Все люди, по природе своей, волки и овцы. Те, кого обижают, и кто обижает. Те, которые едят, и которых едят. Но волкочеловек в любую минуту способен превратиться в помахивающую хвостиком, невинную человекоовцу, повстречайся ему более крупный и кровожадный соперник. А у самой робкой, казалось бы, овечки моментально прорезывается волчий оскал, если она увидит более беззащитную, чем она сама, овцу. Вот вам самый правдивый портрет человека.
Почему блеющее и лязгающее зубами овечье-волчье стадо, как ни странно, вполне устраивает Бога? И почему Бог, если верить священникам, с готовностью понимает и прощает серийных убийц, но ставит вне закона бунтарей, которые слишком сильны, чтобы влачить жалкое овечье существование? И, на свою беду, слишком добры и справедливы, чтобы грызть себе подобных?

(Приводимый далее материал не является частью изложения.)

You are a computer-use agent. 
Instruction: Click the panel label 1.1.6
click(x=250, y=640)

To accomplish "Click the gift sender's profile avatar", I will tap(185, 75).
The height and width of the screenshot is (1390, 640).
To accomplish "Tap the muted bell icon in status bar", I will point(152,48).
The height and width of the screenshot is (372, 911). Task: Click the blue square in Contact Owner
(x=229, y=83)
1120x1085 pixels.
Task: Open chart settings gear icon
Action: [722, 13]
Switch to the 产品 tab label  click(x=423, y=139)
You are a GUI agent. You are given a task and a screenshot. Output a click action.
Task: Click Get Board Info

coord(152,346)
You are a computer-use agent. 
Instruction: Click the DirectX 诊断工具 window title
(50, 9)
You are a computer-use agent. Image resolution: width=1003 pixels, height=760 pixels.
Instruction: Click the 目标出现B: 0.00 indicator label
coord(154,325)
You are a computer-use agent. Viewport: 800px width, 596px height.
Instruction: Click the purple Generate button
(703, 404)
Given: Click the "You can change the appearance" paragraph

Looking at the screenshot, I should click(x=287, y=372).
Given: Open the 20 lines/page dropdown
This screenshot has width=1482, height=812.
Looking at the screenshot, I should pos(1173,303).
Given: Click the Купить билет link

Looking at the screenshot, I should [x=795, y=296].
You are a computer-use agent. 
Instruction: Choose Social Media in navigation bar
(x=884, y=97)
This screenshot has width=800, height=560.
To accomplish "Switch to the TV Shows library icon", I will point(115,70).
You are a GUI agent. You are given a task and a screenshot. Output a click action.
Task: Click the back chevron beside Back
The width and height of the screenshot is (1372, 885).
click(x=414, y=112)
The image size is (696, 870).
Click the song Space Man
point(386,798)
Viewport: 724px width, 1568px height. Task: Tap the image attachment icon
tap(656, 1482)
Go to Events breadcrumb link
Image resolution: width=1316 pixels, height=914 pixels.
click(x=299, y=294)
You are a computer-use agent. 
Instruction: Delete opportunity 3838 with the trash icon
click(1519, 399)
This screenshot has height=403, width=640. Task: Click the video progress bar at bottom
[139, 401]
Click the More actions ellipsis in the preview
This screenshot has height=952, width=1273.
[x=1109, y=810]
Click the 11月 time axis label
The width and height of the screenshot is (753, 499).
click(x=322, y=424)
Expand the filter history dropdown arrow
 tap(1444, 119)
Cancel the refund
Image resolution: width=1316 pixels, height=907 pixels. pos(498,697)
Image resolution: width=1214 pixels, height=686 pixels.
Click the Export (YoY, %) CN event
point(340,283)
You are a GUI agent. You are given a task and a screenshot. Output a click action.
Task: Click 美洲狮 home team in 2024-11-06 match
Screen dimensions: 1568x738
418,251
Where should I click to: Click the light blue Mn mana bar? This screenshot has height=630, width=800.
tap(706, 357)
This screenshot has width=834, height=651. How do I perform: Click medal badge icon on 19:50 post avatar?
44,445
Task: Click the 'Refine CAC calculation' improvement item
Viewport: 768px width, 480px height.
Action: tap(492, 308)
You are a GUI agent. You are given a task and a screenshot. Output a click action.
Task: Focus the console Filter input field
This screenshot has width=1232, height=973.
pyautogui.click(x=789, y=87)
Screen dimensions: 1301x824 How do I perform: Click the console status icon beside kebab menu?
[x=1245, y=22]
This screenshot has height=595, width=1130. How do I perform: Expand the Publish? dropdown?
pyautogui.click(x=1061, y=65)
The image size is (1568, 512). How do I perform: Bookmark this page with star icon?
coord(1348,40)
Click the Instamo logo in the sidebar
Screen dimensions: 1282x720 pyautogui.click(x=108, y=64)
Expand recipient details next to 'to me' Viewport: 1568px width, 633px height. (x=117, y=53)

Особенно это касается убивающих себя детей. Как правило, это подростковая элита, лучшие внешне и внутренне, соединяющие в себе несоединимое: они сильны, как камни, и нежны, как цветы. Ранимы и тверды духом одновременно. Ощущающие собственную исключительность — и болезненно-мнительные.
Нужен ли этот душевный стриптиз? Для чего на виду у всех упиваться своим грехом? Стоит ли подвергать еще одному испытанию Витину, без того страдавшую и страдающую неприкаянную душу? Чтобы кто-то, позевывая, скользил равнодушными глазами по этим строкам? Но не трава же он, чтобы вот так, никем не замеченным, ничем не зацепившись в этой жизни, не оставив следа, исчезнуть, чтобы бесследно растаяла такая сильная, обещающая мальчишеская жизнь?!
Я мало верю в существование того света. Но спокойно, непоколебимо уверена, что встречусь с тобой. Не сомневаюсь же я, что сегодня в 22.00 будет заход, а завтра в 7.00 восход солнца. И тогда я скажу, наконец, все, что передумала за эти годы и что не сказала тебе при жизни. Самоубийц не поминают в церквях. Но для меня ты — маленький великомученик. Я воздвигла для тебя храм в своей душе. Плачу там и молюсь за тебя.